A person with an outstanding warrant has no reasonable expectation of privacy or right not to be found-that is all this decision is saying. It’s not even an interesting decision. It would have been more interesting if the defendant had refused to identify himself and walked off, the officer had then arrested him for failing to identify himself, and the officer had then found out about the warrant and drugs.

Despite the race-baiting by the progressive justices, this decision is pretty narrow in scope.

Like I’ve said, I disagree with everything that happened, but not because it violated a right the arrestee didn’t attempt to exercise.

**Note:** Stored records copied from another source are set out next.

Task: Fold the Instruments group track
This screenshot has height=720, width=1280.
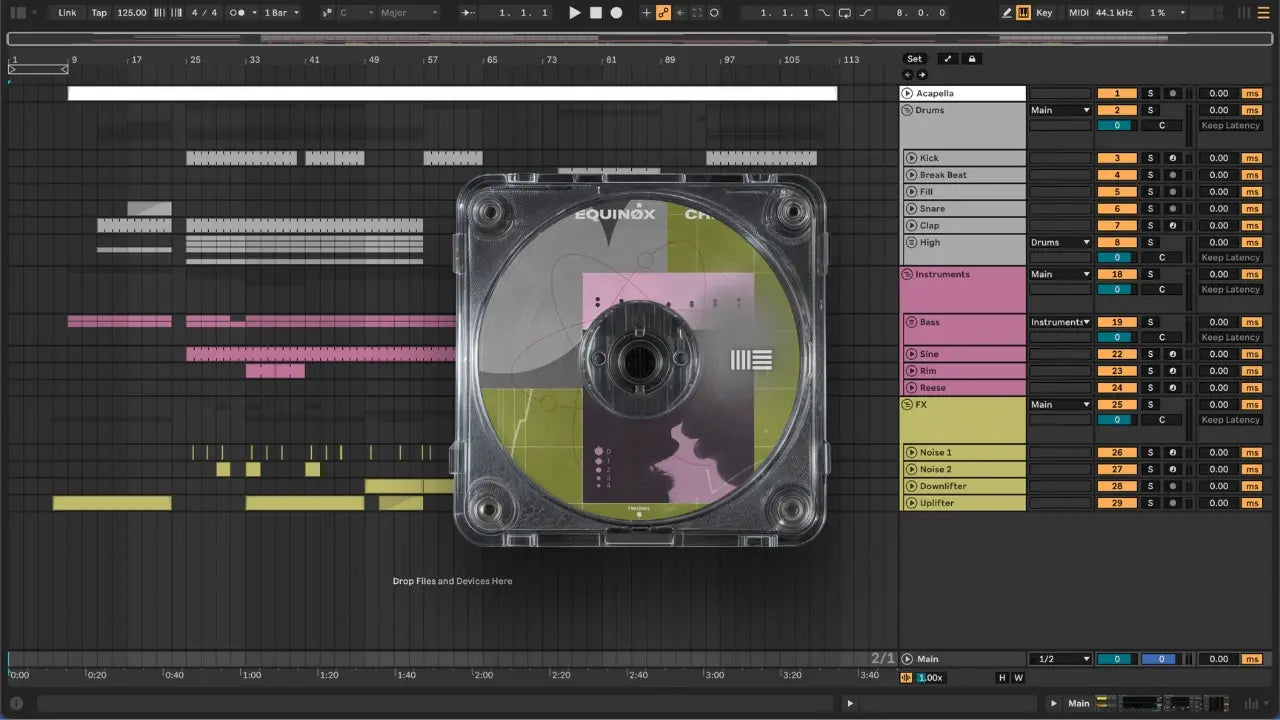Action: pyautogui.click(x=907, y=274)
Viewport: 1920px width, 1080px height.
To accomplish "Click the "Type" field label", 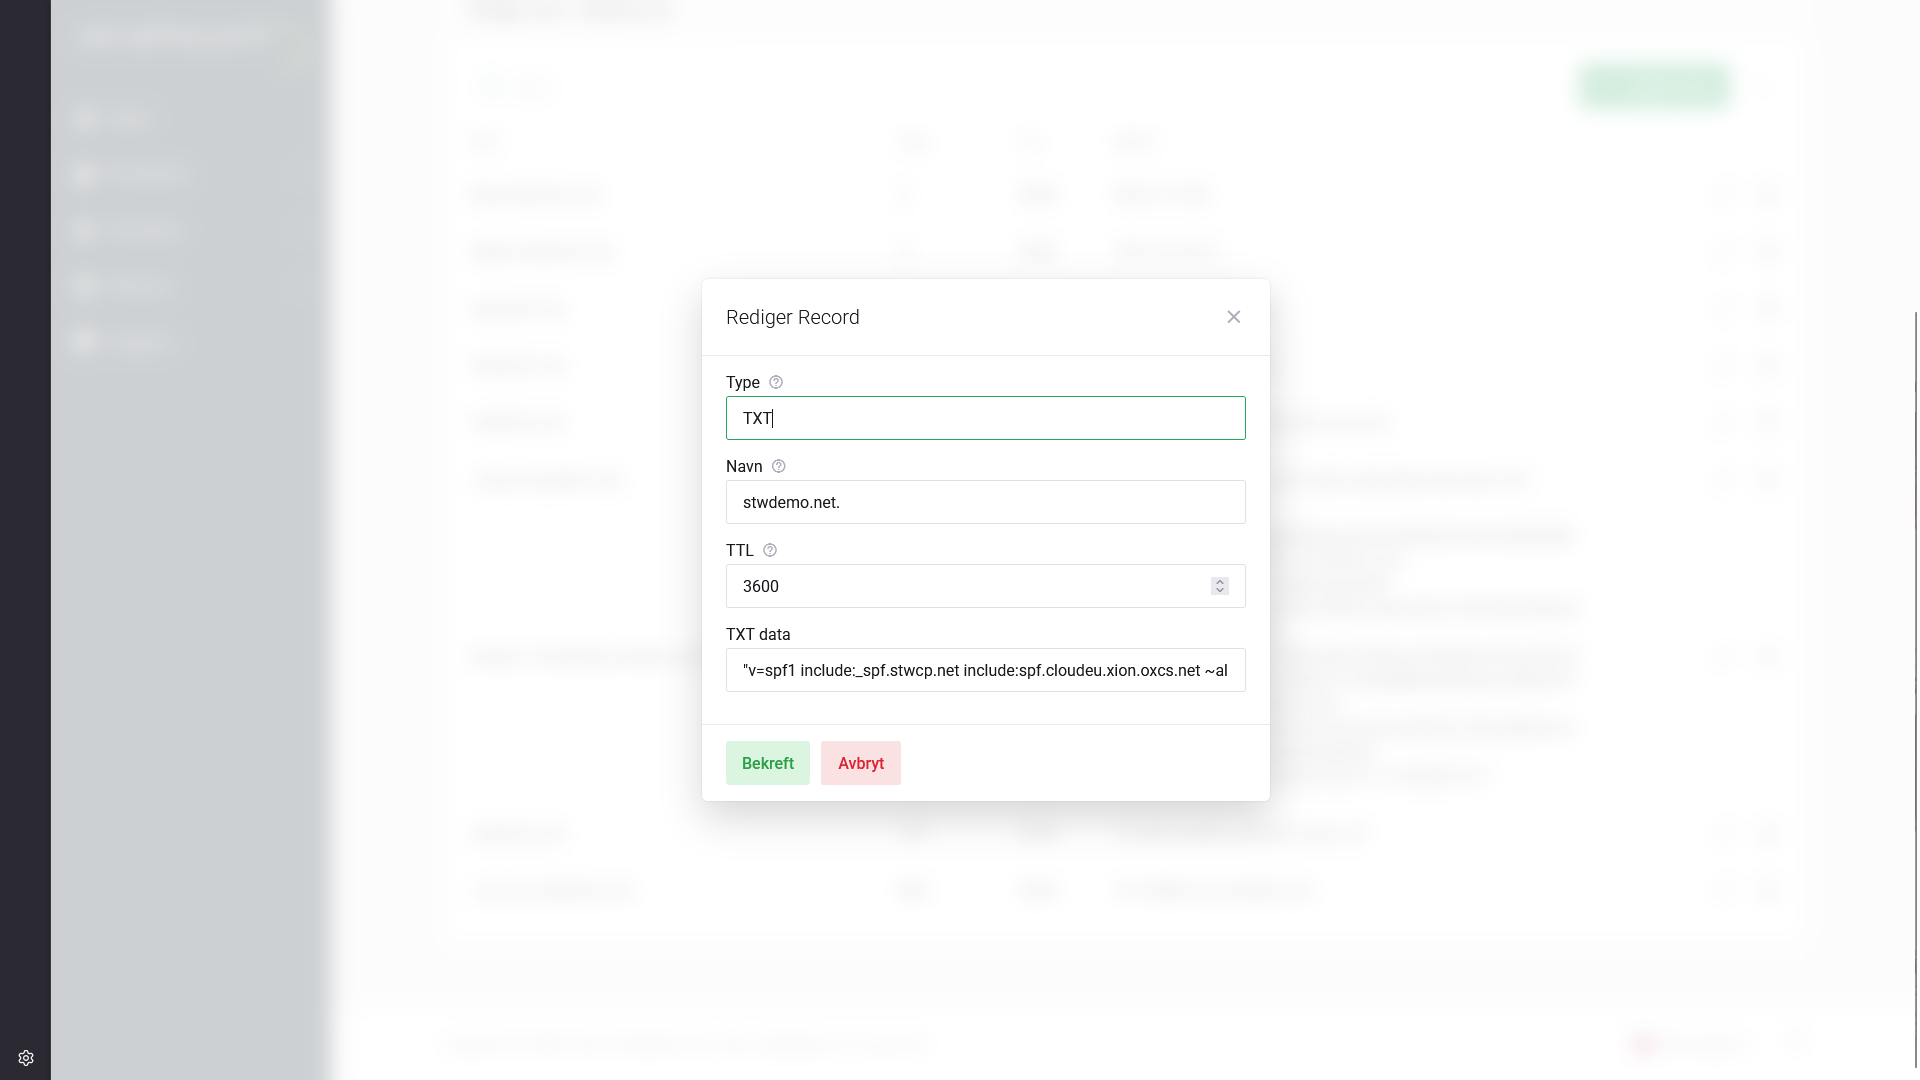I will tap(743, 382).

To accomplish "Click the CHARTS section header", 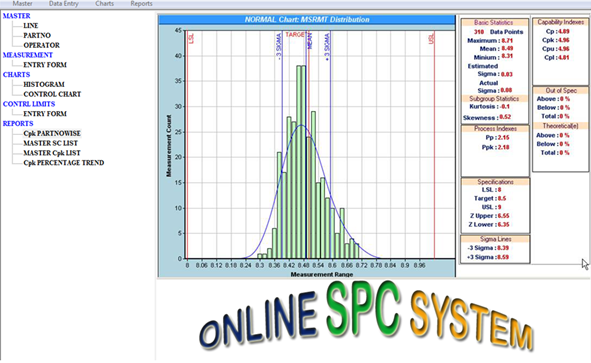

Let’s say that, instead of some prohibited drug in his pocket, the arrestee had been wearing a backpack containing the severed head of a toddler whose headless body was found on a nearby riverbank a year prior in an incident which had never turned up a suspect; and the officer had initiated an investigation that led to the arrestee being charged with the kidnapping and murder of said toddler after the arrestee’s confession to the murder. The rest of the incident is the same. Should the toddler’s head and the suspect’s confession not be admissible in court? Should the officer lose his job?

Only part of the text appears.